Honors Theses

Date of Award

Spring 5-3-2023

Document Type

Undergraduate Thesis


Communication Sciences and Disorders

First Advisor

Greg Snyder

Second Advisor

Brad Crowe

Third Advisor

Ronda Bryan

Relational Format



While stuttering continues to be considered a speech disorder, other linguistic expressive modalities are reported as having stuttering-like disfluencies (SLD) as well. With research now defining the stuttering phenomenon as a medical disease, the modern stuttering research paradigm is now better equipped to account for SLDs in multiple expressive modalities, including handwriting. As our appreciation of stuttering crosses expressive modalities, the purpose of this manuscript is to document, describe, and define SLDs in handwriting, as well as to investigate fluency enhancement strategies for those who stutter in handwriting. The participant in this case study self-referred himself for an evaluation and treatment for stuttering in handwriting. A written fluency assessment was developed to measure written gestural fluency in: (a) lines and shapes, (b) letters, and (c) numbers.

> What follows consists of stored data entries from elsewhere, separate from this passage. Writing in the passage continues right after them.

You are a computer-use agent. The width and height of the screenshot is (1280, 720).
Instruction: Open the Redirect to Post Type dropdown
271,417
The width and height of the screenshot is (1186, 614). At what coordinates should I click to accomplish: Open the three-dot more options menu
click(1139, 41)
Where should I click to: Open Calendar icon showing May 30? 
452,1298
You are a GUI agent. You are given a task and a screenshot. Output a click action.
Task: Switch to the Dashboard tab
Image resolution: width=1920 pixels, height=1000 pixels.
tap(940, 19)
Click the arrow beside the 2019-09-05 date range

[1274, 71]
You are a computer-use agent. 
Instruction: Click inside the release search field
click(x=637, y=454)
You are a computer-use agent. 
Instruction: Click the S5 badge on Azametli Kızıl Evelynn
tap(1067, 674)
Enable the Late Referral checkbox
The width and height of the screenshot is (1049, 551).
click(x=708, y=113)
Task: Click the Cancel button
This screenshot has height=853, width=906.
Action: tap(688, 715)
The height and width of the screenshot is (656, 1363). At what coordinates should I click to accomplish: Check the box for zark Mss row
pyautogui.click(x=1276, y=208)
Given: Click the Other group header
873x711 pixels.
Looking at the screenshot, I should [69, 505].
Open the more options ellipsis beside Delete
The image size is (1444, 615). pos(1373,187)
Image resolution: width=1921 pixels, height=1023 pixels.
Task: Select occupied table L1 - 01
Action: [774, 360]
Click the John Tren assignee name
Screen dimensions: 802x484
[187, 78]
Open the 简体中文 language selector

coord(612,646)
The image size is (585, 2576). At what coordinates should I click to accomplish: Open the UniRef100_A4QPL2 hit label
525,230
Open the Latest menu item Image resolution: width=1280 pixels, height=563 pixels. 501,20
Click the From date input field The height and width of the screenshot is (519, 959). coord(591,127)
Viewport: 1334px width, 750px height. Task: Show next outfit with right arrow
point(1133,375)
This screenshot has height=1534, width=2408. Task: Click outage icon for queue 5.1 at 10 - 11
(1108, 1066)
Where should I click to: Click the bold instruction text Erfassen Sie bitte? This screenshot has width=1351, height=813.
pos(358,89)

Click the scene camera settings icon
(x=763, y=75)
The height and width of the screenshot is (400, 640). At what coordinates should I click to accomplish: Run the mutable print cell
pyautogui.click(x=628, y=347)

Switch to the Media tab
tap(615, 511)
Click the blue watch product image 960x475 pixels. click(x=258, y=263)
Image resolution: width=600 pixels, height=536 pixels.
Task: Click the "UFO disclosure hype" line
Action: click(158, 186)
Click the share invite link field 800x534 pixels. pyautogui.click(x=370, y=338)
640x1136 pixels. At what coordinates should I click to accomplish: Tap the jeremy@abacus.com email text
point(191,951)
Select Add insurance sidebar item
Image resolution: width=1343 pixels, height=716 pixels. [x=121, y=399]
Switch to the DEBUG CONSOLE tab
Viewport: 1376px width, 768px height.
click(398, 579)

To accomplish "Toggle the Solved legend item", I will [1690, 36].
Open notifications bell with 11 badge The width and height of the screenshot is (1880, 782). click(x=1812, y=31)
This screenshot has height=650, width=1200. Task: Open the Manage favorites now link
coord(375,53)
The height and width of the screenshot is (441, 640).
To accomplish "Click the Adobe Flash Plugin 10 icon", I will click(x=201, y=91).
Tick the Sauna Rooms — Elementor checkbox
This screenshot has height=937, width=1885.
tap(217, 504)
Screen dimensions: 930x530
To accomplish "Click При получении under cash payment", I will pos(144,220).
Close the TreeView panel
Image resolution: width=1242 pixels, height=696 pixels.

Each of these three sections incrementally increased in linguistic complexity as a means to establish a baseline of performance. Conditions anticipated to enhance written fluency were also used. The primary observed characteristic of SLDs in handwriting was a failure to initiate an automated handwritten gesture, resulting in pauses or hesitations disrupting the forward flow of handwriting. Also, handwritten repetitions and prolongations were also observed, particularly at the initiation of written gestures. The participant and the experimenters documented frequent disfluencies relative to the initiation of letters z, m, w, and initiation of numbers 2 and 3; other SLDs were also reported, such as in the letters l and h. These data reveal the significant limitations within the conventional stuttering research paradigm touting stuttering as a speech disorder, solely focused on the distal manifestations of stuttering in speech. Further research is needed on the etiology of stuttering at the central level, in addition to the further documentation of SLDs in multiple expressive modalities, such that the stuttering research paradigm can better conceptualize and address the nature and treatment of stuttering as a general disorder and medical disease.